Negara Indonesia, dalam hal rezim Jokowi – Ma’ruf Amin semakin lama semakin fasis. Apalagi rezim sekarang lebih mementingkan para oligarki yang berkuasa atas bisnis-bisnis tambang, sawit, bahkan industri lain yang dimiliki oleh oligarki beserta para pelaku pelanggaran HAM (Jenderal-Jenderal tentara yang berkuasa) yang diberikan berbagai jabatan demi jabatan dalam rezim ini. Benar saja, pada saat pemilu 2019 lalu yang kemudian dimenangkan oleh Jokowi – Ma’ruf Amin ini, kemudian dengan dibekingi oleh oligarki-oligarki, para antek pelaku pelanggaran HAM, maupun elit-elit politikus borjuis itu segera diberikan jabatan dalam tubuh rezim ini, dengan memastikan kepentingan rezim lebih berpihak kepada para elit-elit borjuis itu. Negara maupun rezim seakan benar-benar suci dari segala kesalahan demi kesalahan. Padahal banyak sekali tragedi-tragedi pelanggaran HAM yang dilakukan oleh Negara beserta aparat keamanan yang bertindak sangat sadis.
Munir (7 September 2004)
Munir adalah salah seorang aktivis HAM sekaligus pendiri dari KontraS / Komisi Untuk Orang Hilang dan Korban Tindak Kekerasan yang sangat vokal menyuarakan dan mengadvokasi berbagai kasus pelanggaran HAM, salah satunya adalah kasus Marsinah (buruh perempuan, dibunuh pada 8 Mei 1993). Munir adalah orang yang berbahaya bagi rezim. Pada 7 September 2004, pada saat Munir terbang ke Belanda untuk melanjutkan studi, diracuni kemudian menurut TPF (Tim Pencari Fakta) berkesimpulan bahwa pembunuhan Munir dalam penerbangan GA-974 pada tanggal 7 September 2004 disebabkan oleh pemufakatan jahat yang diduga melibatkan pihak di lingkungan Garuda dan BIN (Badan Intelijen Negara). Pemufakatan jahat tersebut melibatkan pihak-pihak yang berperan sebagai: aktor lapangan, aktor yang mempermudah / turut serta, aktor perencana, dan aktor pengambil keputusan (inisiator).

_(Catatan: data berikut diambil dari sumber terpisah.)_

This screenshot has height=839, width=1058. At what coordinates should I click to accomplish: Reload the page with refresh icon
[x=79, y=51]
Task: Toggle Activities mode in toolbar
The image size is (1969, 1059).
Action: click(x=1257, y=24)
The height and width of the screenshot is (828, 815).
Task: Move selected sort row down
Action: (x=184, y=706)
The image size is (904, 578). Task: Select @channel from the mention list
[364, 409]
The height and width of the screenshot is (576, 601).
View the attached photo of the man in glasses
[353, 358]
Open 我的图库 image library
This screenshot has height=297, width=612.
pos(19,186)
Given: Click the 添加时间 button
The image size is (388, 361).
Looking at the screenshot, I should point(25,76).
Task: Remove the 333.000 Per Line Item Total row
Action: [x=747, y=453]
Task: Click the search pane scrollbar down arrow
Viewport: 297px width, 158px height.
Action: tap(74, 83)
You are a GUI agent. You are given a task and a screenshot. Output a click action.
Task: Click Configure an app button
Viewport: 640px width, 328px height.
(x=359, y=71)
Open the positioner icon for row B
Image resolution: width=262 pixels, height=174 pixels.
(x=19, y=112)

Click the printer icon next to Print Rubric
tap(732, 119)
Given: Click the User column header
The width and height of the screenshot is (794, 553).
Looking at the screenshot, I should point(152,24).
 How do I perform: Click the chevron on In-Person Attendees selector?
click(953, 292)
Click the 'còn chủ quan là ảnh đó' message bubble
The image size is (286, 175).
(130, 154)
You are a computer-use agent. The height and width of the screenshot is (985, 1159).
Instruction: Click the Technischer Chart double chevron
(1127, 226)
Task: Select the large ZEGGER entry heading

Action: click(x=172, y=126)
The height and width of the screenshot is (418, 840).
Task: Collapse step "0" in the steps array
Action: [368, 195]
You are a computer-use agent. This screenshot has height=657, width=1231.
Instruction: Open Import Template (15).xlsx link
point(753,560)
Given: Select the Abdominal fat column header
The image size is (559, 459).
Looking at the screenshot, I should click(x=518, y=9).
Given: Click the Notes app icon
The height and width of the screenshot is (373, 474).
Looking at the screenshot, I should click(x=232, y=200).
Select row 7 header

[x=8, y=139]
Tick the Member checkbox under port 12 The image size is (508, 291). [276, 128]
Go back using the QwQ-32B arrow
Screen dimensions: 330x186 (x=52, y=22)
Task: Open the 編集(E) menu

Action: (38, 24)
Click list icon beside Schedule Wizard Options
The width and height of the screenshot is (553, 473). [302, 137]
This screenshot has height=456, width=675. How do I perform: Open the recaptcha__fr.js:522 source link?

TPF juga menyimpulkan bahkan sebelum kematian Munir, terjadi aksi teror terhadap keluarga dan rekan Munir, aksi teror tersebut berupa ancaman melalui surat dan telepon serta tindakan lainnya dalam bentuk pengiriman bangkai ayam secara berulang kali. Teror ini menunjukkan adanya upaya untuk membuat keluarga dan rekan-rekan Munir menjadi takut dan tidak mempersoalkan kematian Munir. Pesan yang ingin disampaikan melalui teror tersebut adalah untuk mendeskreditkan TNI dan membenturkan LSM dan TNI. Selain itu dalam kasus ini BIN tidak konsisten dalam pelaksanaan protokol yang disepakati dalam mengungkap kasus Munir, hal itu terlihat dari tidak adanya dokumen yang bisa didapat / diakses oleh TPF serta tidak mampunya BIN menggunakan protokol untuk mendatangkan orang-orang yang harus diminta keterangan yang benar, orang-orang yang tidak berhasil didatangkan oleh BIN untuk dimintai keterangan oleh TPF adalah Bambang Irawan (agen madya), Muchdi PR (mantan deputi V BIN) dan AM. Hendropriyono (mantan Ka BIN).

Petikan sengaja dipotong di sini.